As a by-product of wastewater treatment, sewage sludge can be used for natural, agricultural, or energy purposes. One method of preparing sludge for management and use is solar drying. To intensify the drying process, natural additives can be used to alter the structure of the sludge and accelerate the evaporation of water. The co-drying of suitable additives with sewage sludge facilitates its agricultural use (as a soil additive) and energy use as an alternative fuel. The mixtures of sewage sludge with lignocellulosic materials (bark and wood chips) had fuel properties similar to woody biomass, with a calorific value and heat of combustion of 15–16 MJ/kg.
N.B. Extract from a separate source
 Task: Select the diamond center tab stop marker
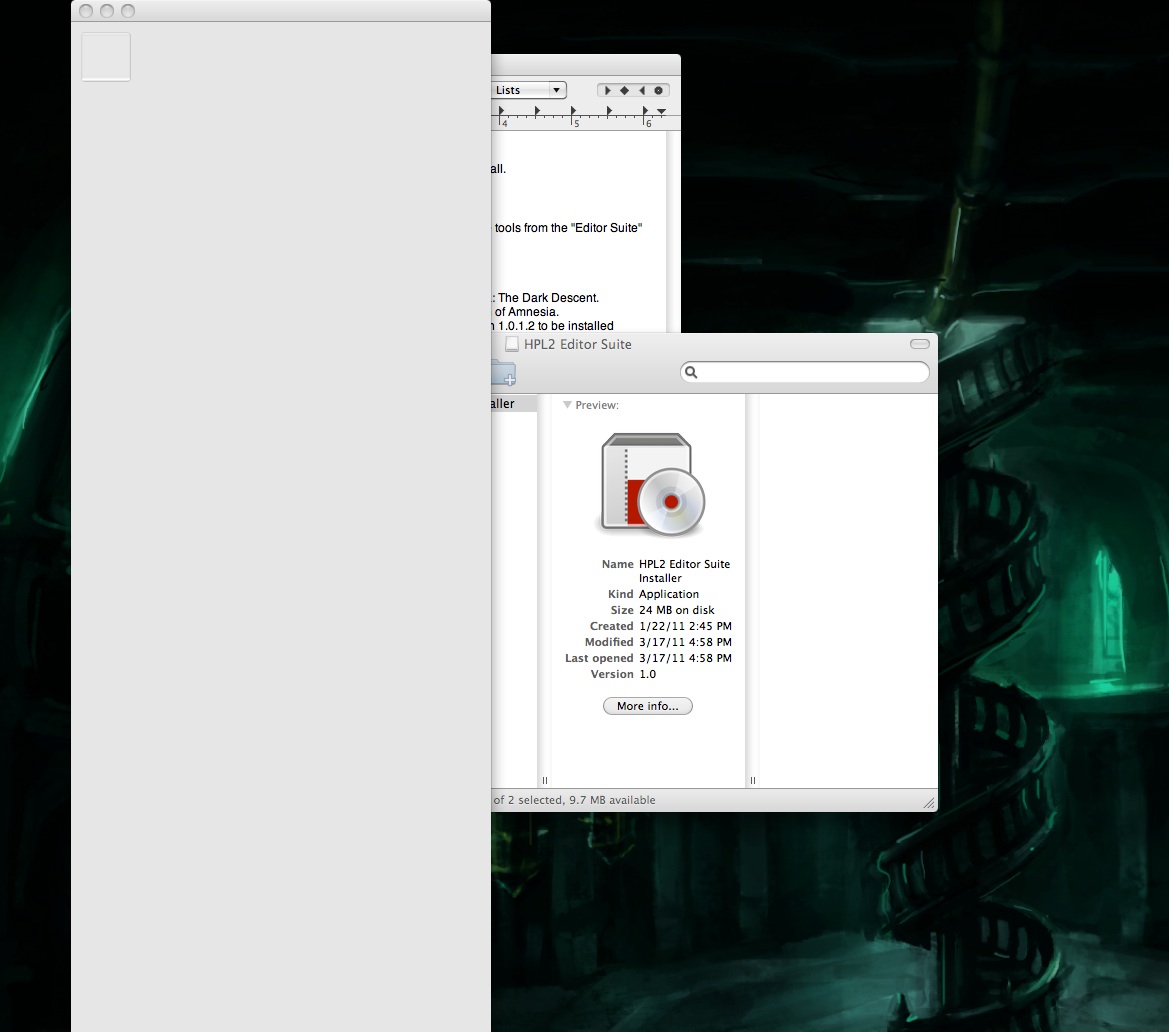pyautogui.click(x=625, y=90)
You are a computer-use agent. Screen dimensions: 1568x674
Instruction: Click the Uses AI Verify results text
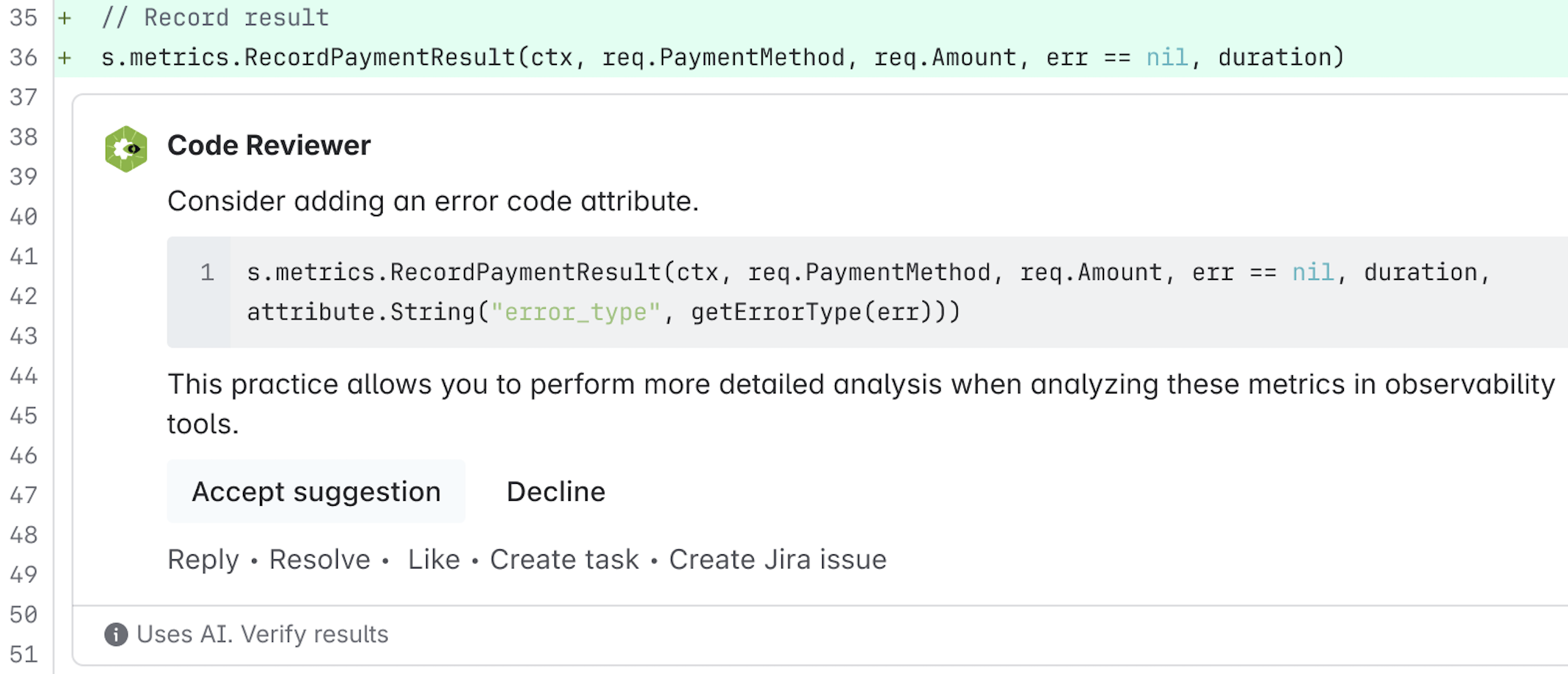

As the amount of sewage sludge in the briquettes increased, the contents of trace elements, nitrogen, and sulphur also increased. These contents were nearly 100% higher for the briquettes made from sewage sludge than the briquettes made from the mixtures. The compressibility and absorbability of a material are desirable characteristics when it comes to the production of briquettes. Fibrous materials significantly increased the mechanical strength of the briquettes, especially straw (by more than 50%). The composition and properties of the mixture require suitable briquetting parameters, i.e., temperature and compressive force. The briquettes made from sewage sludge and additives can be classified according to ISO 21640 as SRFs. In most of the results, the net calorific value (NCV) was 3 to 4; the chlorine content (CL) was 2 to 1, and the mercury content (Hg) was 1.

6. Patents

The results of the published research were included in patent application no. P.445919: “Technology for using natural materials for solar drying of sewage sludge and production of sewage sludge-based briquettes”.